The new LR5 feature for mass DNG verification prompts me to ask again... 

Is there a plugin or feature that allows one to confirm that stored images have not changed.

I am currently using ImageVerifier for that (link) but it is old, not actively supported, and quirky.  And it's outside of Lightroom.

There are two parts of this really: 

1) Validation -- are the image files valid, and 
2) Verification they have not changed since the last check

I'm not nearly as interested in the validation as in the "did anything change".  As you upgrade PC's, copy files between disks, etc. there's always a chance you corrupt a 5 year old image and don't notice until 3 years later -- after which you may or may not have original backups, much less all your edits (ok, LR edits would be in the catalog, but not external plugins).

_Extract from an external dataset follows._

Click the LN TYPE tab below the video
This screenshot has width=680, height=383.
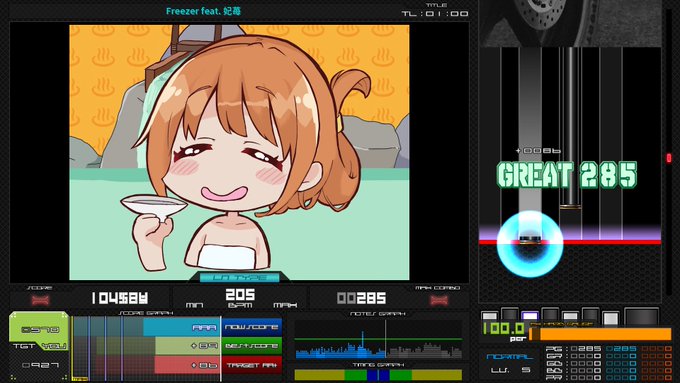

Currently what I do is run an ImageVerifier pass about once a quarter to see that old images remain unchanged, and also to calculate checksums on any new photos.

What I really want to do is have Lightroom calculate the checksum, stuff it in metadata, and on request recalculate and compare.  And calculate it initially on ingestion. 

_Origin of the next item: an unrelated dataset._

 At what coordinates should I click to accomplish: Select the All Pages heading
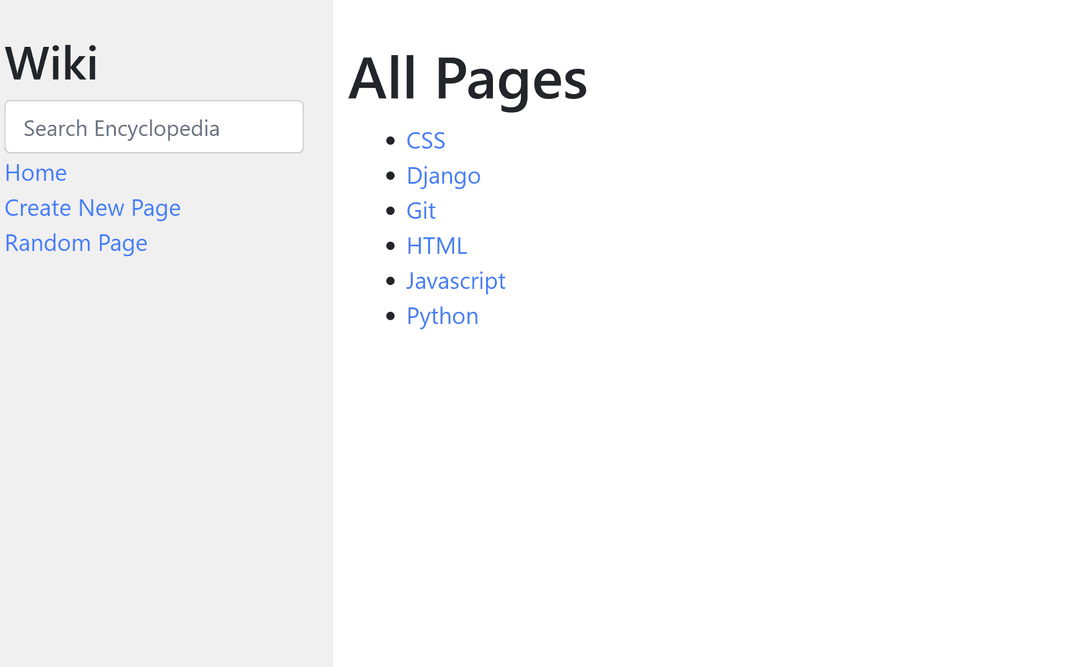click(467, 80)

It's a lot like the DNG checksums.  

I am thinking of trying to write a plugin to do so, but it seems like such a simple need -- does something like this already exist?


----------



## Mark Sirota (Jun 17, 2013)

I like the idea of a plug-in to do this. I have a homegrown tool that does it -- after the initial import I calculate a checksum, then I confirm the checksum periodically on every copy.  There's really no reason I can think of that a plug-in couldn't do this.

If you write this, I'd be willing to be a tester.  If you choose not to, and if none of the likely candidates reading this forum choose to pick up the idea, I'd be willing to shop it around to some of my contacts.


----------



## Linwood Ferguson (Jun 17, 2013)

I'd like to write one, not sure if I have the time to figure out lua and the LR framework.  Let's see how the week develops.  The SDK has some pretty complete examples, including one to add metadata (needed to store the checksum).  I took a brief look, and the things that weren't obvious were: hooks on import (explicit and implicit such as Edit In) so you can calculate a new checksum on a new photo without user involvement, a fast way to calculate a checksum on a file (there's an MD5 for string function, not sure if you can load a file into a string). What I was thinking it would do is have a good/bad status in metadata, then allow it to run in background setting that flag, and you could use something like a smart collection to actually see the results (as opposed to having it tie up your UI while it ran, since for large collections it may take hours).  But I work full time and photos are a hobby, so not sure I have time for the learning curve (I couldn't spell lua before this weekend).


----------